[Data records]
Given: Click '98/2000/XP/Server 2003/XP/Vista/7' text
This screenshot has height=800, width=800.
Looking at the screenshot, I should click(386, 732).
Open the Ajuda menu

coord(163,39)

=== What you have to do ===
A verbatim output of all the data above is needed.

=== Answer to this task ===
Given: Click '98/2000/XP/Server 2003/XP/Vista/7' text
This screenshot has height=800, width=800.
Looking at the screenshot, I should click(386, 732).
Open the Ajuda menu

coord(163,39)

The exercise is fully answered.